The campaigns were evaluated in three waves using online surveys (n=1,594; n=1,575; n=1,060) in five different languages. We recruited Californians at least 18 years of age using a mix of an online research panel, random selection from databases of California voter rolls, and random selection from adults from a credit reporting company database. Quotas were imposed to recruit close to 100 respondents who identify as Asian/Pacific Islander, Native American, Black/African-American, or Hispanic/Latinx, and were Spanish-language, Vietnamese-language or Chinese-language dominant.
Campaign exposure was significantly associated with completing the COVID-19 vaccine regimen during the campaign, with stronger outcomes for those with higher campaign exposure. These results strongly indicate that multicultural campaign efforts designed to educate, inform, and motivate Californians to become fully vaccinated for COVID-19 were effective.

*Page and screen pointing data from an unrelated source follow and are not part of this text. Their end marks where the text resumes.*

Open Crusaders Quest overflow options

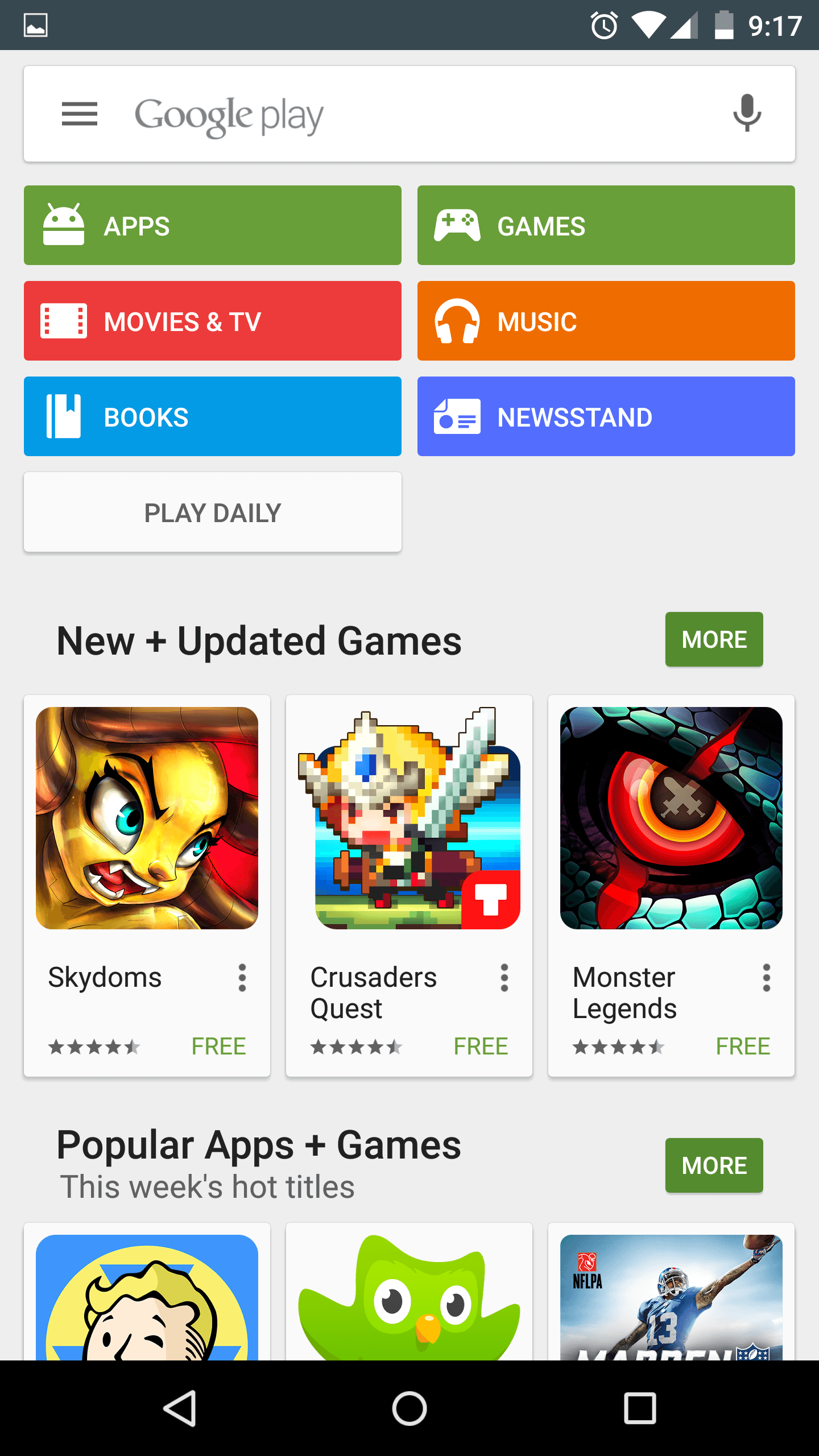504,978

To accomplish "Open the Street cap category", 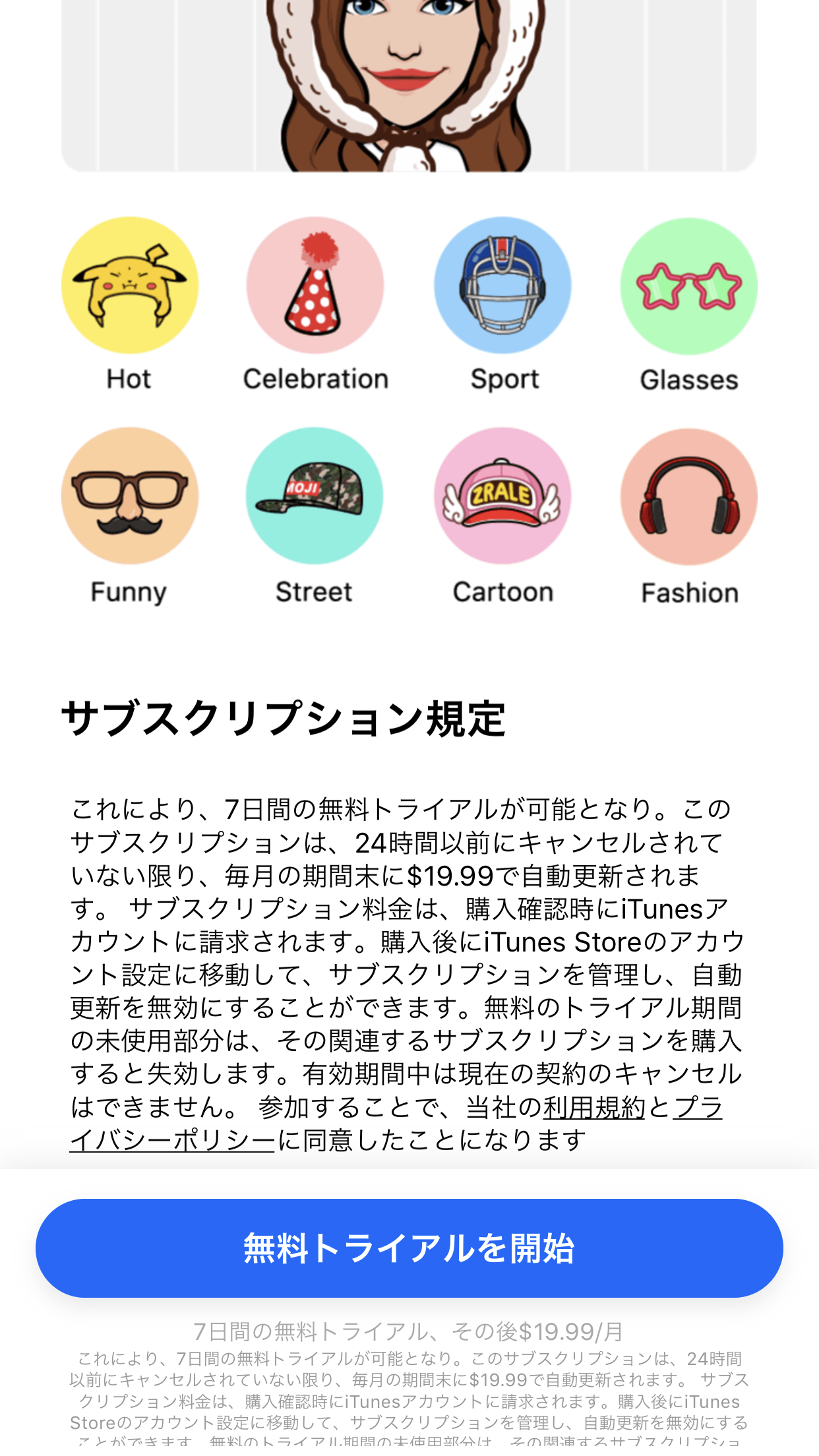I will (315, 496).
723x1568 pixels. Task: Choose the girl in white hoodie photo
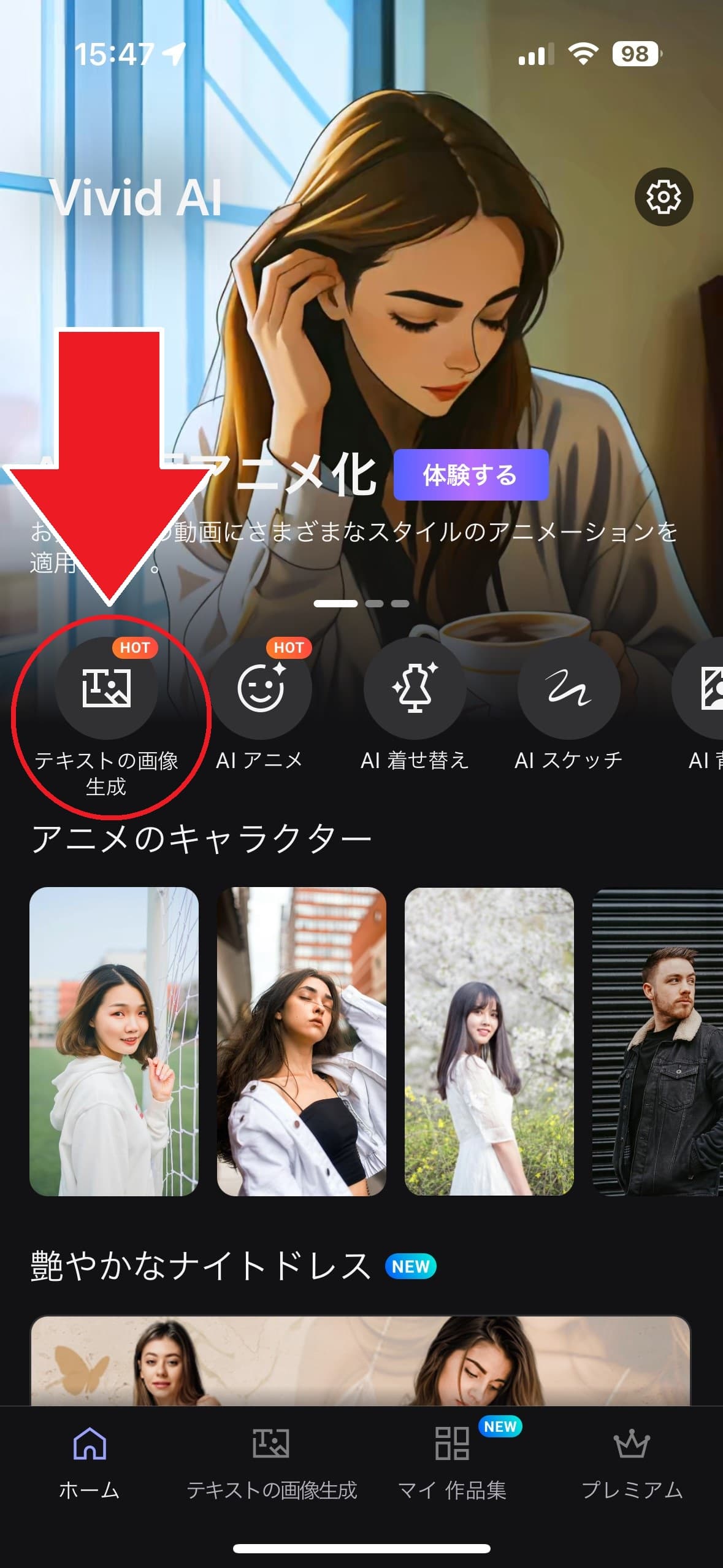pyautogui.click(x=114, y=1042)
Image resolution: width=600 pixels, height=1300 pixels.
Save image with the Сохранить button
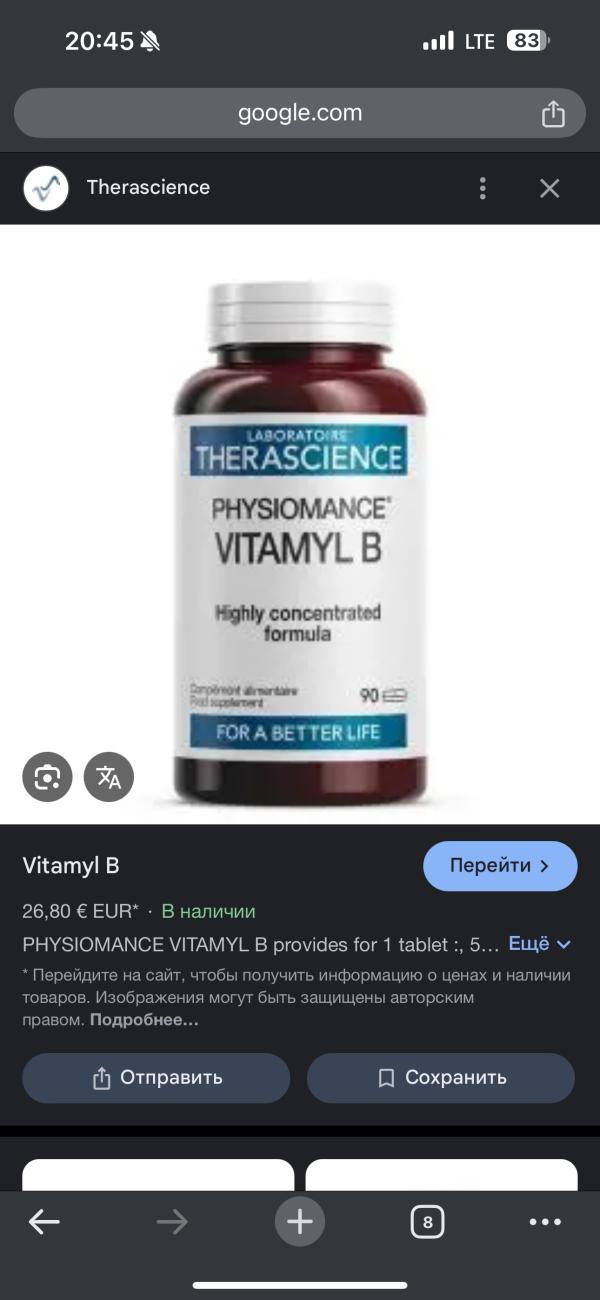point(441,1078)
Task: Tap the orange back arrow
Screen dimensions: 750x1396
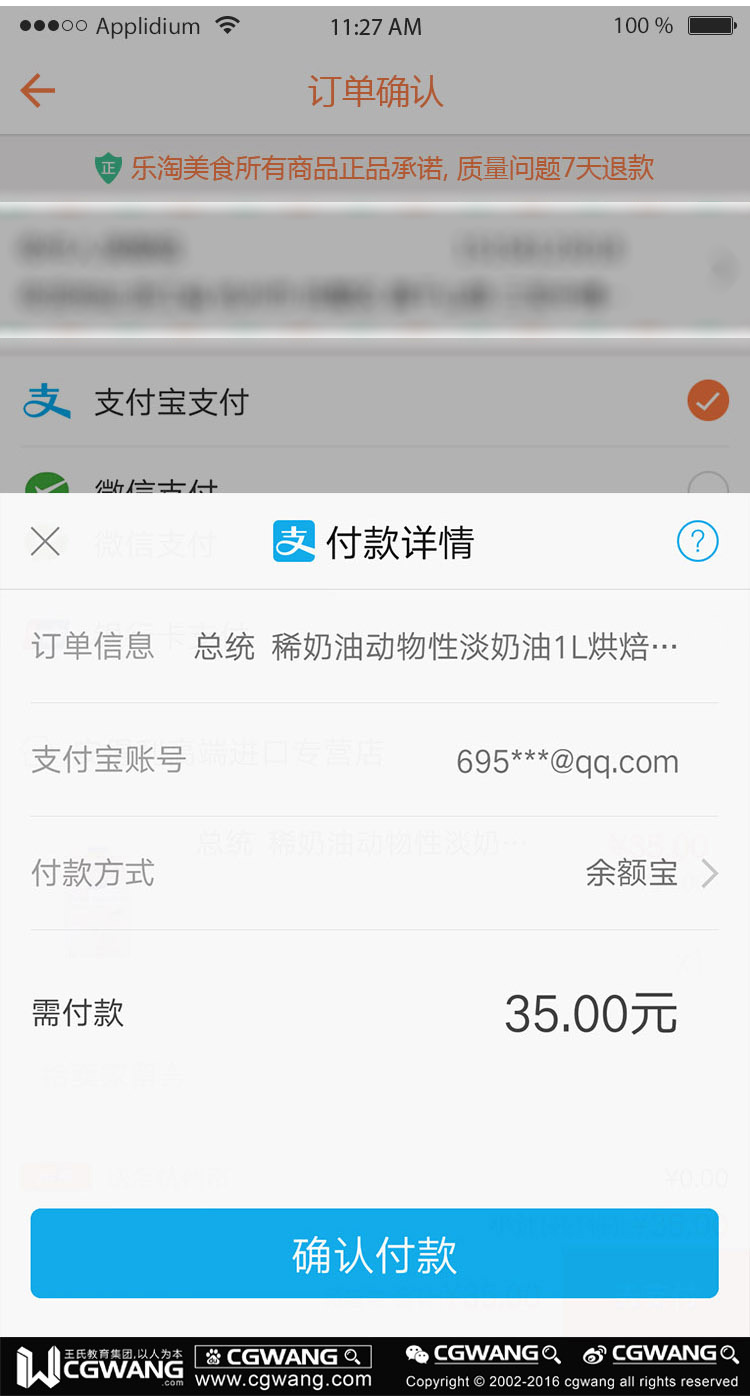Action: 36,91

We measured campaign exposure by asking about both unaided and aided exposure, and if survey participants were aware of the campaign, about the frequency of exposure. We tracked multiple outcomes, including whether or not participants had looked for information about the COVID-19 vaccine to get vaccinated, if they had visited the state vaccination website, and if they had gotten vaccinated (including which vaccine and how many doses). Survey respondents also answered demographic questions as well as questions about experience with COVID-19, including if they knew anyone who been hospitalized or died from the virus.
For each survey wave, more than half of respondents were aware of the campaign, and nearly 50% became fully vaccinated. Campaign exposure was associated with looking for vaccine information, visiting a state vaccine website, and completing the COVID-19 vaccine regimen during the campaign. We found that outcomes were stronger with higher campaign exposure. These results strongly indicate that multicultural campaign efforts designed to educate, inform, and motivate Californians to become fully vaccinated for COVID-19 were effective.